Une odeur fétide, sacrificielle, se difracte en effet, tout au long du texte, odeur de chair brûlée et de cendre, toutes matières confondues, odeur diffuse qui persiste, portée par toutes les viles stratégies qui la soutendent. Le lecteur comprend d’emblée que l’extermination des Juifs sert de toile de fond au récit d’Esther Tellermann. Récit qui peut se lire comme une autobiographie impossible jusqu’au paragraphe final qui reprend comme en écho assourdi la formule initiale et ramène la vie à une suite de traversées en « eaux profondes » avec ses passes, ses écueils invisibles, ses contournements, ses morts successives, à soi-même et aux autres.
« On revoit toute sa vie les eaux profondes que l’on traverse sans même reconnaître les passes où nous avons échappé aux leçons apprises. C’étaient des passages invisibles et paradoxaux où, au prix d’une autre mort, nous avions suivi une eau souterraine, qu’importe, nous avions senti une odeur humaine. »(172)
Des voix parlent qui disent leur perception du monde, se croisent s’entrecroisent, se suscitent, se cherchent, chacune enfourchant son dada, ses leitmotive, ses hantises. Amour /haine forment un couple indissociable. La haine fait entendre sa voix, une voix jaillie de l’Histoire et commandée par la peur. La peur de ceux qui venaient de l’Est et qu’il fallait anéantir. Mais les rôles sont interchangeables et chacun peut être confronté successivement à ses propres voix contraires, le temps de basculer de l’un ou de l’autre côté du trou.

> _Série de tâches_:
a) D'après le texte extrait, sur quelle toile de fond le récit d'Esther Tellermann se déroule-t-il ?
b) Les affirmations suivantes sont-elles conformes au texte extrait ? Répondez par oui ou par non, en citant à chaque fois les mots décisifs du texte.
(i) Amour et haine y sont présentés comme inséparables.
(ii) La voix de la haine y est dite commandée par la colère.
(iii) Le paragraphe final du récit reprend la formule initiale.
c) Traduisez en anglais la phrase suivante du texte extrait : « La haine fait entendre sa voix, une voix jaillie de l’Histoire et commandée par la peur. »

> _Lignes de données_:
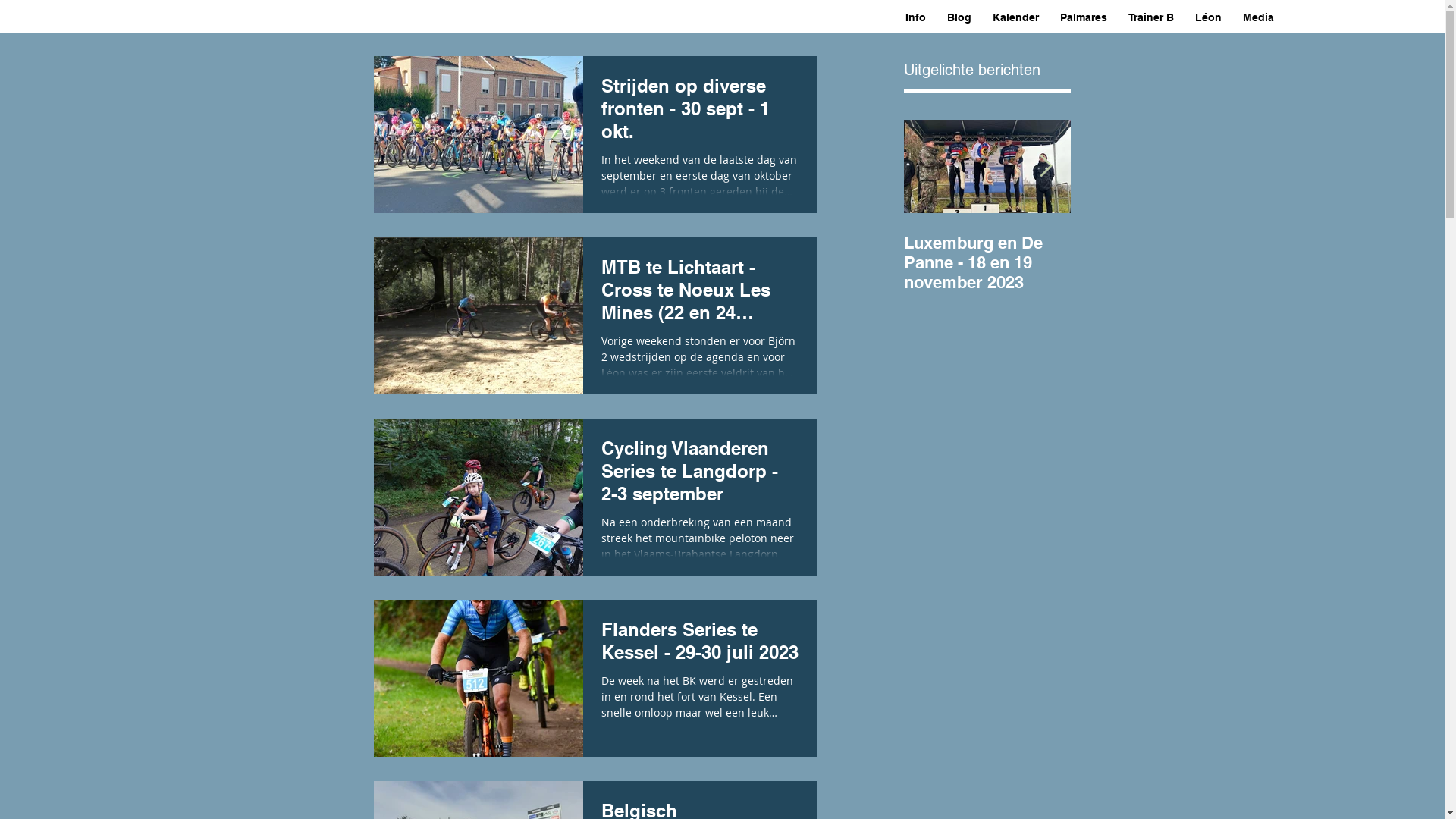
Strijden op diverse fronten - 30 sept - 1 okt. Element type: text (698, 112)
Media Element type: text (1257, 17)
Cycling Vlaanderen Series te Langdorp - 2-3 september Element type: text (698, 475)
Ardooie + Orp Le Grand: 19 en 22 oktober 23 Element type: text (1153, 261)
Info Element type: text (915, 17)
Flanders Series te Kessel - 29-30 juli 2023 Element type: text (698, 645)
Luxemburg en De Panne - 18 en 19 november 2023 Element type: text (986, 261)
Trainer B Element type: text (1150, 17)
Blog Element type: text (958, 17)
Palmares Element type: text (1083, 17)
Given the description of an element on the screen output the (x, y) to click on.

> _Réponses attendues_:
a) L'extermination des Juifs.

b)
(i) Oui : « Amour /haine forment un couple indissociable. »
(ii) Non : « une voix jaillie de l’Histoire et commandée par la peur »
(iii) Oui : « jusqu’au paragraphe final qui reprend comme en écho assourdi la formule initiale »

c) Hatred makes its voice heard, a voice sprung from History and driven by fear.